Suspected serial killer charged in 1977 cold case murders of 3 young women: Authorities
The victims -- ages 18, 31 and 21 -- were all strangled to death.
A suspected serial killer already in custody in North Carolina for a cold case murder has been charged in the slayings of three women who were strangled to death in 1977 in California, authorities said.
Kimberly Carol Fritz, 18, was killed in May 1977; Velvet Ann Sanchez, 31, was strangled to death in September 1977; and Lorraine Ann Rodriguez, 21, was killed three months later in December, according to authorities in Ventura County, California.
The victims were all sex workers who frequented local hotels, authorities said.
Police immediately believed the strangulations were linked, but the cases went cold, Ventura County District Attorney Erik Nasarenko said at a news conference Thursday.
In 2006, detectives uploaded DNA evidence collected from the scenes into CODIS -- the nationwide law enforcement DNA database -- but didn't find a match, Nasarenko said.
Last year, "a breakthrough emerged" when detectives again uploaded DNA to CODIS and found a match to 73-year-old Warren Luther Alexander, Nasarenko said.
Alexander's DNA was in the system because in 2022 he was arrested in North Carolina in connection with a 1992 cold case murder, Nasarenko said.
The North Carolina victim, 29-year-old Nona Cobb, was also strangled to death, Nasarenko said.
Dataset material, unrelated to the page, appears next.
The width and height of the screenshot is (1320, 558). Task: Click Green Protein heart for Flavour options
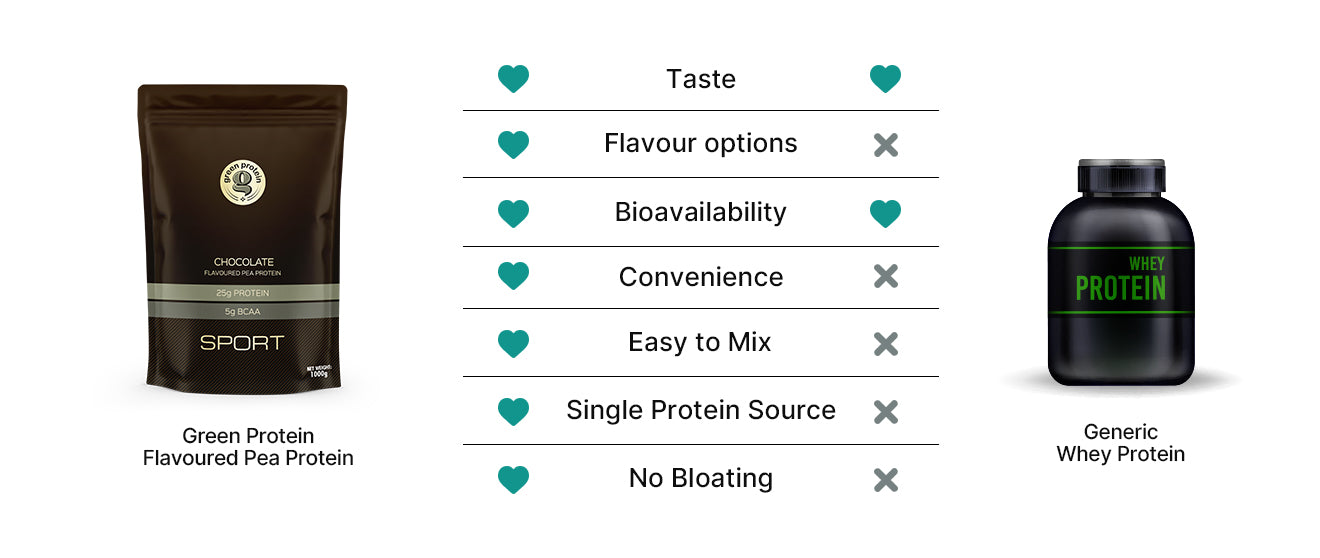pos(513,145)
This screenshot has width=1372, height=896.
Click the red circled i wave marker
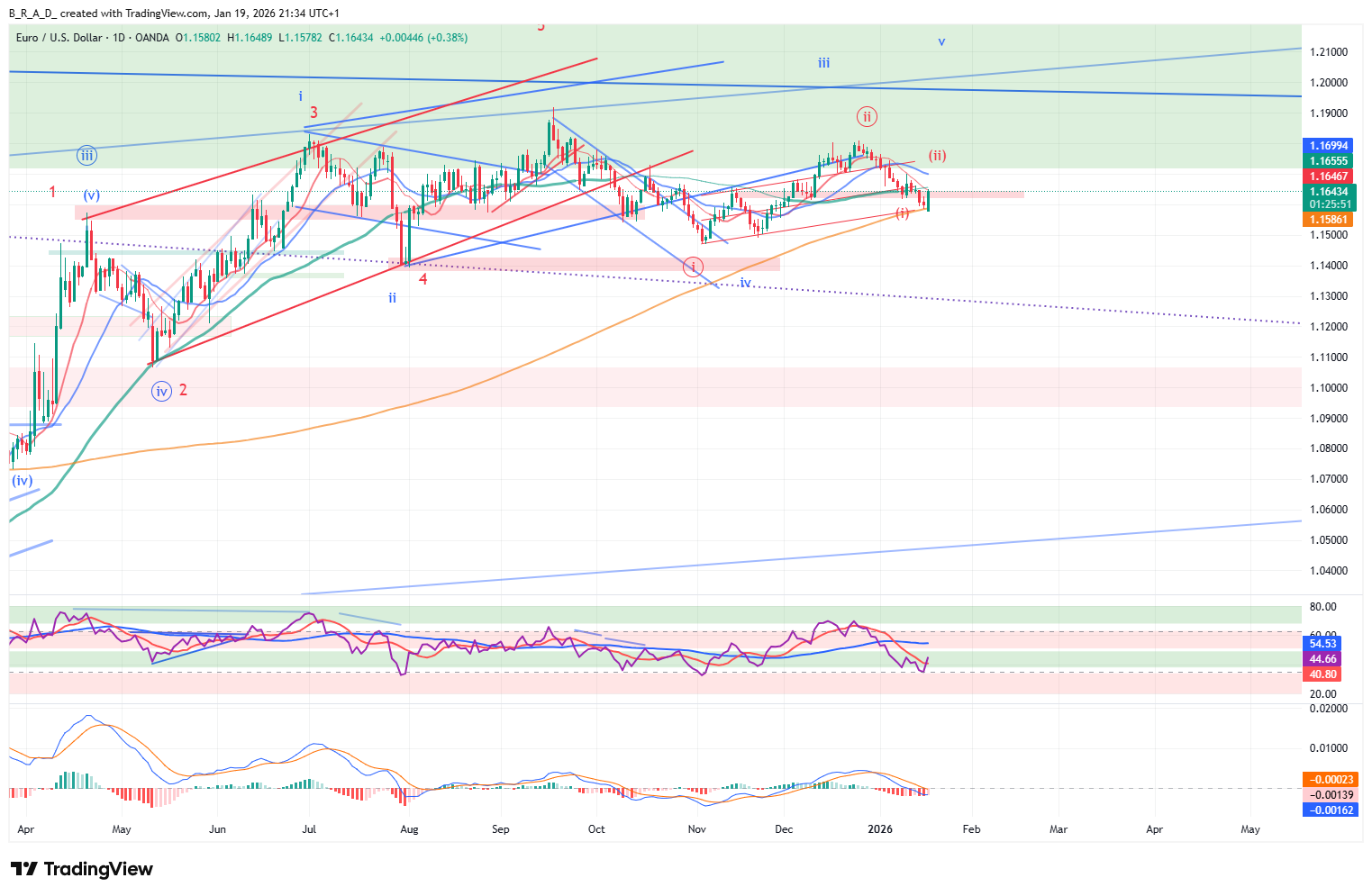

Alexander is still awaiting prosecution in that case, authorities said.
Alexander was charged with three counts of first-degree murder and was extradited from North Carolina to California on Tuesday, authorities said.
"The day of reckoning in Ventura County has finally arrived," Nasarenko said.
Alexander made his first court appearance in Ventura County Superior Court and is being held in Ventura County Jail without bail, authorities said. His arraignment is set for Aug. 21.
Alexander lived in Ventura County in the late 1950s and 1960s and he returned there in the 1970s, Nasarenko said. He was a long-haul cross-country truck driver from the 1970s to the 1990s, Nasarenko said.
Nasarenko said authorities believe there are more victims and said investigators are working with the FBI to try to solve other cases.